# Disturbing talking animal movies



## lawsuite (Jan 18, 2009)

Last night I watched Felidae and Plague Dogs. Any recommendations?


----------



## LizardKing (Jan 18, 2009)

Lion King, that shit is whack


----------



## Endless Humiliation (Jan 18, 2009)

What about that version of Animal Farm that had Kelsey Grammar.

That was pretty disturbing


----------



## Talvi (Jan 18, 2009)

Did you like Plague Dogs?


----------



## lawsuite (Jan 18, 2009)

Thanks for the suggestions!
And yeah, Plague Dogs was beautiful. Not sure if "like" is the best word because it was pretty depressing, but if you haven't seen it I suggest you check it out on Youtube.


----------



## Frasque (Jan 18, 2009)

Watership Down, made by the same folks as Plague Dogs.


----------



## Talvi (Jan 18, 2009)

lawsuite said:


> Thanks for the suggestions!
> And yeah, Plague Dogs was beautiful. Not sure if "like" is the best word because it was pretty depressing, but if you haven't seen it I suggest you check it out on Youtube.


Yeah I feel exactly the same...I really "like" the movie but that word seems jarring in relation to it. It's a good experience, then  Well not "good" but...fuck it.


----------



## coolkidex (Jan 20, 2009)

LizardKing said:


> Lion King, that shit is whack


Oh my god, i love you.
The lion king is the best (and kind of screwed up) movie i've seen. and i'm 17. I'm guessing that a bunch of you fellers are older than me and enjoy it, right? AMIRITE?!?!? EH? EH?


----------



## Endless Humiliation (Jan 20, 2009)

coolkidex said:


> Oh my god, i love you.
> The lion king is the best (and kind of screwed up) movie i've seen. and i'm 17. I'm guessing that a bunch of you fellers are older than me and enjoy it, right? AMIRITE?!?!? EH? EH?



I'm 18 and I watch that movie all the time.


When I was 4.


It's really just Hamlet and Kimba the White Lion mushed together.


I would also add any movie about talking dogs (live action) because that shit is always scary as hell.

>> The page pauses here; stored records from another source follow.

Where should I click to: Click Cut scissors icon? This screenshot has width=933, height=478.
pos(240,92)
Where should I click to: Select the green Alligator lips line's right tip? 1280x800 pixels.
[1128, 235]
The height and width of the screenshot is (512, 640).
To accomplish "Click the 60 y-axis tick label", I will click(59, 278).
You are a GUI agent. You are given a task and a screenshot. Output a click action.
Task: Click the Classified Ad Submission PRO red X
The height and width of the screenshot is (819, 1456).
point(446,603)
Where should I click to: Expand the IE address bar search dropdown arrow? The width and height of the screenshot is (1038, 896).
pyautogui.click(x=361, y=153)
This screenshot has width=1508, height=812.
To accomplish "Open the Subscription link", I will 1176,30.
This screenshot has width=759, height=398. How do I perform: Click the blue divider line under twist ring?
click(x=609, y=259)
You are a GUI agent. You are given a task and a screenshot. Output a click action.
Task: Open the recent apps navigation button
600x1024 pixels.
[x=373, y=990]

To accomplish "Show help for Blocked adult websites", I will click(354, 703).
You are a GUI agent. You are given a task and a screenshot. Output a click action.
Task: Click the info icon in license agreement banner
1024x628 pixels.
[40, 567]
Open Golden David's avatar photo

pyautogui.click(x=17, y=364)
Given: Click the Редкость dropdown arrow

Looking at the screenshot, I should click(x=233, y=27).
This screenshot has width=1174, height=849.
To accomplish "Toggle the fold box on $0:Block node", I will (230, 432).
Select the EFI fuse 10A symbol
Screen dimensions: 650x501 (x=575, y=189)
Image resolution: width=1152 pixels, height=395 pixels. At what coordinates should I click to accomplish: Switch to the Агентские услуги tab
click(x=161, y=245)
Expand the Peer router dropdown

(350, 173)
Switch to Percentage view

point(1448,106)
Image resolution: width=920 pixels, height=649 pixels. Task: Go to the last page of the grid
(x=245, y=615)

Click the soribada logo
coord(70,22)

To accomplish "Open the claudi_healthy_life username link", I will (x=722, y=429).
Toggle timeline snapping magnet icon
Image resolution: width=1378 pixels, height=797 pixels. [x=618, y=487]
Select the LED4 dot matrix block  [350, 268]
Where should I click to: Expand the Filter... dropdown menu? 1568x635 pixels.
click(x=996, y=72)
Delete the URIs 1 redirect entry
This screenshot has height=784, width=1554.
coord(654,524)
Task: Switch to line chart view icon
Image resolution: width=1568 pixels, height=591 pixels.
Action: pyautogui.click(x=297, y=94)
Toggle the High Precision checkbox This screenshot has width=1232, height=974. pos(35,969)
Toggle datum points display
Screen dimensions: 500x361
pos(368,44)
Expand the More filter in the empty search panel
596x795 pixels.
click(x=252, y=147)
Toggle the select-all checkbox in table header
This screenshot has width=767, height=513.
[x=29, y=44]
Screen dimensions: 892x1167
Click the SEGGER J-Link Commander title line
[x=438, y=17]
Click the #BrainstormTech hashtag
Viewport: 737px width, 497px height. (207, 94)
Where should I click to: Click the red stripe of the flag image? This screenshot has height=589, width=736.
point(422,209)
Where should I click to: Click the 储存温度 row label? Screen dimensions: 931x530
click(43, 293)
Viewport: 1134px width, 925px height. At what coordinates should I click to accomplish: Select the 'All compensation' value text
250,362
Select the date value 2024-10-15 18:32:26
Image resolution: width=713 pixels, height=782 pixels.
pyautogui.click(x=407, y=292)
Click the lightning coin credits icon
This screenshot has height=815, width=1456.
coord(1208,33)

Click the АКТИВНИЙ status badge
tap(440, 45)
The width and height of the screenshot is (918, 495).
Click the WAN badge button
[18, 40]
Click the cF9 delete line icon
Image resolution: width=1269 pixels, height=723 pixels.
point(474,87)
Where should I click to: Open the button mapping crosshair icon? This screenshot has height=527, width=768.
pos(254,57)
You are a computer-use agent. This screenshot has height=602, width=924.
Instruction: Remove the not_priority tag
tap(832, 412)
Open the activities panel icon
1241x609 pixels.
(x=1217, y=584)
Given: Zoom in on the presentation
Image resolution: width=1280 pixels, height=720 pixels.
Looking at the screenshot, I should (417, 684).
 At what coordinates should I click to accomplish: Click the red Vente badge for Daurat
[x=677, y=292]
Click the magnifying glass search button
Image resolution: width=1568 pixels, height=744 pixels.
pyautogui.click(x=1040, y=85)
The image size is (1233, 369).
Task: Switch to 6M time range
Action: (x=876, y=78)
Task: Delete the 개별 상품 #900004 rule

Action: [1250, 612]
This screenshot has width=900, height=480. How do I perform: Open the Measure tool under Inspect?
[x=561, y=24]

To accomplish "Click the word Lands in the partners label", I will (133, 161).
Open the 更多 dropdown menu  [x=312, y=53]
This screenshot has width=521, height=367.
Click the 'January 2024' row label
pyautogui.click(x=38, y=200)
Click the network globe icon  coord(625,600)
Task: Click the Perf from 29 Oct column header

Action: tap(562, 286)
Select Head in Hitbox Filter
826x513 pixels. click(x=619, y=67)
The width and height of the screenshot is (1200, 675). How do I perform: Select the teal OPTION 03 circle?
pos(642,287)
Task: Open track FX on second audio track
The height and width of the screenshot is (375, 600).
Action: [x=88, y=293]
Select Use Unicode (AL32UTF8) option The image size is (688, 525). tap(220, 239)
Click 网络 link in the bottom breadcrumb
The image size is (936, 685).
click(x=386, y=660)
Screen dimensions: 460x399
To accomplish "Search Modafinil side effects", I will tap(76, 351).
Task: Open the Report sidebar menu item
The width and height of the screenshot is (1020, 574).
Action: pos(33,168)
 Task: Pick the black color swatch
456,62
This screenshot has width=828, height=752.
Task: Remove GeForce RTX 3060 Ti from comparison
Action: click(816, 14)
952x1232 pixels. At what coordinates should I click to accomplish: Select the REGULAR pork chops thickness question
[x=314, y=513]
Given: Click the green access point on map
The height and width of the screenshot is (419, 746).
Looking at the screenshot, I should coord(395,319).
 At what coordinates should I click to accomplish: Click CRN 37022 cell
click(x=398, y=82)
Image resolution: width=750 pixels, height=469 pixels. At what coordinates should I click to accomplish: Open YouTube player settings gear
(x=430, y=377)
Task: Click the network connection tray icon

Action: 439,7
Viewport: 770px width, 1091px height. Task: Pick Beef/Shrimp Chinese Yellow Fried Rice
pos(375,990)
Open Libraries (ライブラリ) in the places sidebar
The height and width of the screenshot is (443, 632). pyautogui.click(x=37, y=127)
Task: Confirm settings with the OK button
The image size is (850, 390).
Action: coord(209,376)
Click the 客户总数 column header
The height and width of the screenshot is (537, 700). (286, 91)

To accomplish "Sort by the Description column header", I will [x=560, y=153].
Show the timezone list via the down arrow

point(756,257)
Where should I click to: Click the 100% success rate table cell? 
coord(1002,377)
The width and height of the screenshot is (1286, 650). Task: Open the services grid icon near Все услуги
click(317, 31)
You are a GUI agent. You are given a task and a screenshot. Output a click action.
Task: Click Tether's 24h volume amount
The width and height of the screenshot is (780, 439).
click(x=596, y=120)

Like Beverly Hills Chihuahua


----------



## Beastcub (Jan 20, 2009)

pom poko is quite good but disturbing since the tanukis (racoons in the dub version) look like care bears with balls when in anthro form and yet is still rated PG.
it also has one of those bitter sweet endings and is kind of a reality check about human devleopment and how nature got screwed

also unico, the first movie was awsome and the ending was epic but the demon freaked me out as kid...the sequal "unico and the island of magic" is rather crappy and as a kid left me confused and as an adult make me think WTF


----------



## Vore Writer (Jan 20, 2009)

The Plaque Dogs is a pretty good movie. I also like the song. It's a shame the movie has been watered down since it's release.


----------



## lawsuite (Jan 20, 2009)

Beastcub said:


> pom poko is quite good but disturbing since the tanukis (racoons in the dub version) look like care bears with balls when in anthro form and yet is still rated PG.
> it also has one of those bitter sweet endings and is kind of a reality check about human devleopment and how nature got screwed
> 
> also unico, the first movie was awsome and the ending was epic but the demon freaked me out as kid...the sequal "unico and the island of magic" is rather crappy and as a kid left me confused and as an adult make me think WTF



Funny you should say that, as a friend at my school recently told me I should see pom poko. I'll definitely look into it!


----------



## lawsuite (Jan 20, 2009)

Load_Blown said:


> I would also add any movie about talking dogs (live action) because that shit is always scary as hell.
> 
> Like Beverly Hills Chihuahua



oh god that's not the kind of disturbing I was looking for D:


----------



## Beastcub (Jan 21, 2009)

has watership down been mentioned?
its a great movie and i love it to death...but it belongs here because it is animated and thus alluring to kids and is in the freaken kids section at the local rental store...
i saw it as a little kid and it both captivated and disturbed me as a little girl, its a very good but violent movie.


----------



## Beastcub (Jan 21, 2009)

oh god, wait, bridge to terbithia.
that movie was not what i expected and to have her freaken DROWN because the boy did not go with her that day and him be all regretfull was retarded, i wonder how many kids either had a bawfest or just got out and out bored after that part of the movie.

EDIT: whoops wrong thread >__< i thought this was the "disturbing and/or WTF movies"


----------



## WolfoxOkamichan (Jan 21, 2009)

^Yeah, even the book Terbithia was quite downer. I think the movie trailer confused you.

On a related note - Lion King = Yay incest!


----------



## Skittle (Jan 21, 2009)

I loved Plague Dogs, depressing and such, yes but still a really good movie. Great example of not kid-friendly animation too.


----------



## WolfoxOkamichan (Jan 21, 2009)

Why does animation having mature themes require a "not kid-friendly" tag though?

Is it because of the "animation is for kids" way of thinking?


----------